While a major disaster is not anticipated, enough rain is likely to fall to interrupt outdoor plans and bring less-than-ideal weather conditions for vacationers over a several-day period. Incidents of flash flooding are likely, especially on the Big Island.
This image shows Erick to the southeast of the Big Island of Hawaii on Thursday, August 1, 2019. (NOAA / Satellite)
Surf may get too rough for beachgoers and inexperienced boarders. All swimmers and boarders should heed local restrictions. Rip currents will increase in strength and number over the next several days.
Erick is weakening but still brings some risk to Hawaii
Into this weekend, the first system to deliver a glancing blow will be Erick.
Erick is forecast by AccuWeather meteorologists to pass well south of the islands and continue to weaken. Its closest approach to Hawaii will be to the Big Island during Friday morning local time.
"The heaviest rain from Erick will impact the east-facing higher terrain of the Big Island into Friday," according to AccuWeather Hurricane Expert Dan Kottlowski.
Enough rain can fall on the east-facing slopes to cause flash flooding and mudslides on the Big Island.
Heavier-than-usual showers are expected to spread westward over the islands of Maui, Moloka'i and O'ahu with perhaps a few incidents of urban and small stream flooding into the weekend.

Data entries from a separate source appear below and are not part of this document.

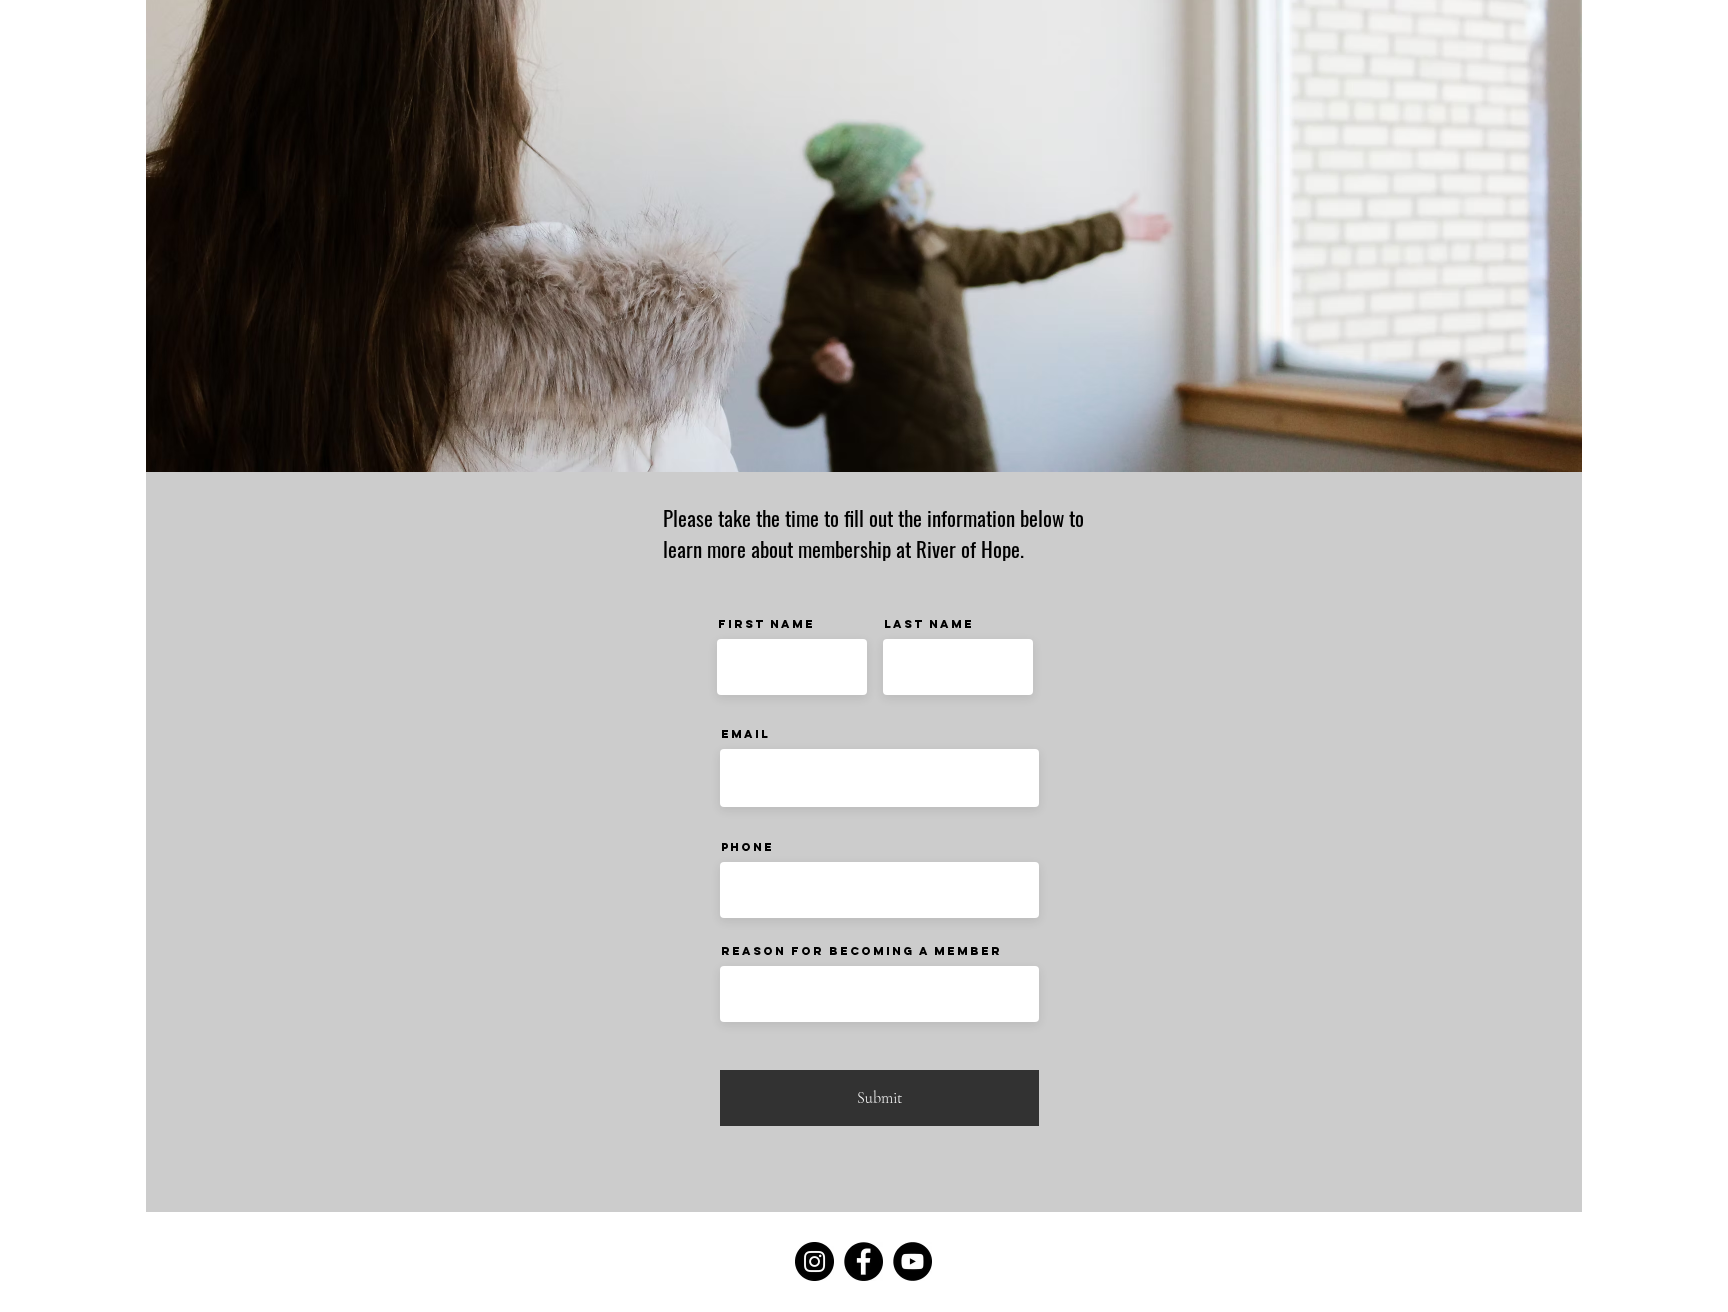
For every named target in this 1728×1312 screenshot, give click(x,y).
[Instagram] (814, 1261)
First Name (766, 624)
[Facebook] (863, 1261)
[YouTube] (912, 1261)
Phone (747, 847)
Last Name (929, 624)
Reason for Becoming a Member (861, 951)
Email (745, 734)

As Erick passes by as a tropical storm, it will cause an initial increase in the trade wind breezes over much of the island chain before breezes diminish or change direction later this weekend.

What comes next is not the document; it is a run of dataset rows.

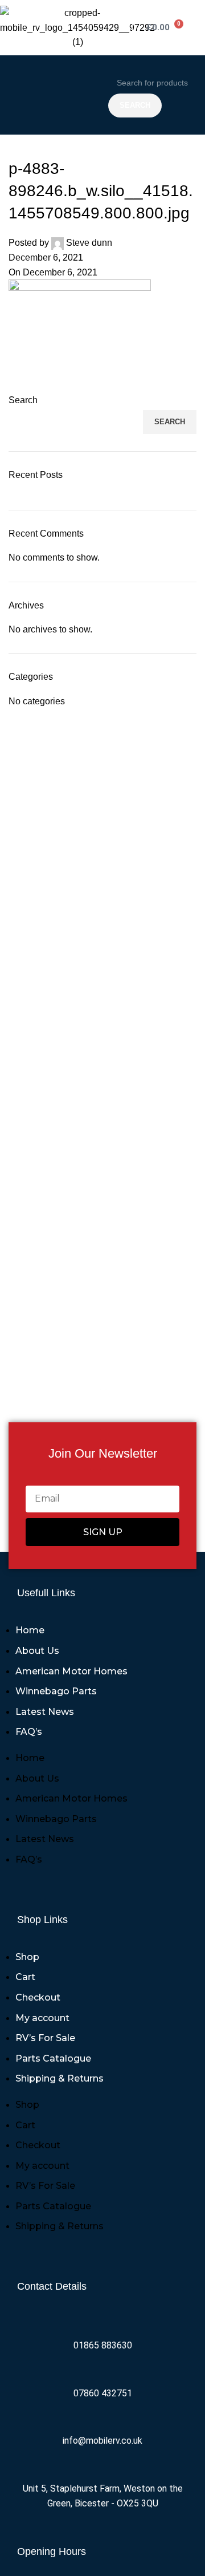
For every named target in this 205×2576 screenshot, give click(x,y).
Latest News (44, 1711)
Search (23, 400)
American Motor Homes (71, 1671)
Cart (25, 1976)
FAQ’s (28, 1731)
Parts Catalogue (53, 2058)
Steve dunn (89, 243)
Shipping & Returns (59, 2078)
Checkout (37, 1997)
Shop (27, 1957)
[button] (51, 95)
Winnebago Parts (56, 1691)
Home (29, 1630)
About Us (37, 1650)
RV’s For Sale (45, 2038)
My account (42, 2018)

"Erick has already generated a large swell that will bring rough surf to mostly east- and south-facing coastal areas of the islands," according to AccuWeather Hurricane Expert Dan Kottlowski.
Late this weekend, there is a chance that Erick turns a bit more to the north and reduces its forward speed after it passes the westernmost islands.
This slowdown and northward drift could generate a light but prolonged southerly breeze of tropical moisture over the islands, especially from Ni'ihau and Kauai to O'ahu.
In this scenario, there is the potential for persistent unsettled conditions and shower activity. This could occur in areas that are typically sheltered from rainfall during the trade winds such as Honolulu and Kekaha.
If Erick maintains forward speed and continues moving more to the west early next week, then conditions are likely to improve over the islands, especially on O'ahu, Kauai, Moloka'i and Maui.
How might Flossie impact the islands?
Meanwhile, Flossie is a few days behind and to the east of Erick over the Pacific Ocean.
AccuWeather meteorologists expect Flossie to take a west to northwest track toward Hawaii into this weekend with an eventual turn more to the north.
How soon that more northward jog occurs may determine the amount of showers from the second wave of moisture and rough surf to affect the islands.
While there is a considerable amount of dry air in between both Erick and Flossie at present, that may change this weekend. Hence, the concern for ongoing wet conditions.
This image shows Erick just southeast of Hawaii and Flossie well to the right on Thursday, August 1, 2019. (NOAA / Satellite)
While continuous rain is not expected, there is the potential for a extended period of unsettled weather over much of the island chain as a result of the two tropical systems.
Erick and Flossie won't be the last tropical systems to affect Hawaii this year.
"The island chain will likely be subject to even more tropical threats in the coming months as AccuWeather meteorologists expect an above-normal hurricane season in the Eastern and Central Pacific," according to AccuWeather Meteorologist Reneé Duff.